**Page extract:**
SC

SC Senators Want Roads Agency Audited

LAWMAKERS WANT ANSWERS FROM S.C. TRANSPORTATION DEPARTMENT …  || By FITSNEWS || Twenty-three South Carolina State Senators – half of the “upper” chamber of the S.C. General Assembly – want the state’s mismanaged transportation bureaucracy to be placed under a microscope. The lawmakers – led by S.C. Senator Lee Bright…

LAWMAKERS WANT ANSWERS FROM S.C. TRANSPORTATION DEPARTMENT … 

|| By FITSNEWS || Twenty-three South Carolina State Senators – half of the “upper” chamber of the S.C. General Assembly – want the state’s mismanaged transportation bureaucracy to be placed under a microscope.

The lawmakers – led by S.C. Senator Lee Bright – sent a letter to the S.C. Legislative Audit Council (SCLAC) last week urging the oversight agency to “conduct a comprehensive audit of the Department of Transportation.”

Specifically, the audit request seeks “the actual level of funding that the department receives from all sources and how that funding changed since (FY 2005-06).”  It also seeks a list of all S.C. Department of Transportation (SCDOT) expenditures including “any irregularities among expenditures and any areas of wasteful expenditures the department has failed to curtail.”

**Data:**
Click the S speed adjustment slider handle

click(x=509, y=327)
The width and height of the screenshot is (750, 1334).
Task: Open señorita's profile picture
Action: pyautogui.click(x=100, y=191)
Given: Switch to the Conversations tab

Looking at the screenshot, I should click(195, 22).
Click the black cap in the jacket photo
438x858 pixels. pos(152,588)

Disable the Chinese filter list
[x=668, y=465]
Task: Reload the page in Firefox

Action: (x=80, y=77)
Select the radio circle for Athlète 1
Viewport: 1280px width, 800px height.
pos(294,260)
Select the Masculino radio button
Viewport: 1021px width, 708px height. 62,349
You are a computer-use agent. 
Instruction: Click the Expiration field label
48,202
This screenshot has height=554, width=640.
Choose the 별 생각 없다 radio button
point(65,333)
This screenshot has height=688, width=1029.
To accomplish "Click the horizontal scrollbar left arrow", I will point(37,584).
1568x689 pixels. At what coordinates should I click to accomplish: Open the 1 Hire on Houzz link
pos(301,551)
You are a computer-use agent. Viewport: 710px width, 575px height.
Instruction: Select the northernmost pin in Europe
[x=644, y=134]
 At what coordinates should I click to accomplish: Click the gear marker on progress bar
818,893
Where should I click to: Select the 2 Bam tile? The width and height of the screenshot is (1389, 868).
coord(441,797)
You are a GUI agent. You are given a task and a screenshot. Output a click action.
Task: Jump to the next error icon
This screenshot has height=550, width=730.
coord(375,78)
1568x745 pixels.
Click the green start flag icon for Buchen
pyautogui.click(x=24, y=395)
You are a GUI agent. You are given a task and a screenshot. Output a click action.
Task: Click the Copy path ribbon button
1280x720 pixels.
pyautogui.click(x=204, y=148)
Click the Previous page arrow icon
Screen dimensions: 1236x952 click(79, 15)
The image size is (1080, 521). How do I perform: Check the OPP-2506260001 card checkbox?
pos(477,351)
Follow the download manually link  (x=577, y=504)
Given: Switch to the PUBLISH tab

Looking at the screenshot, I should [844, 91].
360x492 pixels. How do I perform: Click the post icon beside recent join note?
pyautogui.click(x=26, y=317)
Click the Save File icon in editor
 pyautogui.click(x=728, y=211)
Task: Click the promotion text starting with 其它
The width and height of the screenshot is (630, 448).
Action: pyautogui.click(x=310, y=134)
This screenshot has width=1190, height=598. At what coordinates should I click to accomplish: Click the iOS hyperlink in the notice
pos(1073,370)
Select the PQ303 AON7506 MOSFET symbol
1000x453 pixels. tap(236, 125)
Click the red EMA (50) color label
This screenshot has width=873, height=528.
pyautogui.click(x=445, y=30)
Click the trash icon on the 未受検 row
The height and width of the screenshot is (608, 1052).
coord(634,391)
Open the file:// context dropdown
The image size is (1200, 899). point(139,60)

**Exercise task:** Could you write out the whole article above on the state senators seeking an audit of the S.C. Department of Transportation, word for word?

**Solution to the problem:**
SC

SC Senators Want Roads Agency Audited

LAWMAKERS WANT ANSWERS FROM S.C. TRANSPORTATION DEPARTMENT …  || By FITSNEWS || Twenty-three South Carolina State Senators – half of the “upper” chamber of the S.C. General Assembly – want the state’s mismanaged transportation bureaucracy to be placed under a microscope. The lawmakers – led by S.C. Senator Lee Bright…

LAWMAKERS WANT ANSWERS FROM S.C. TRANSPORTATION DEPARTMENT … 

|| By FITSNEWS || Twenty-three South Carolina State Senators – half of the “upper” chamber of the S.C. General Assembly – want the state’s mismanaged transportation bureaucracy to be placed under a microscope.

The lawmakers – led by S.C. Senator Lee Bright – sent a letter to the S.C. Legislative Audit Council (SCLAC) last week urging the oversight agency to “conduct a comprehensive audit of the Department of Transportation.”

Specifically, the audit request seeks “the actual level of funding that the department receives from all sources and how that funding changed since (FY 2005-06).”  It also seeks a list of all S.C. Department of Transportation (SCDOT) expenditures including “any irregularities among expenditures and any areas of wasteful expenditures the department has failed to curtail.”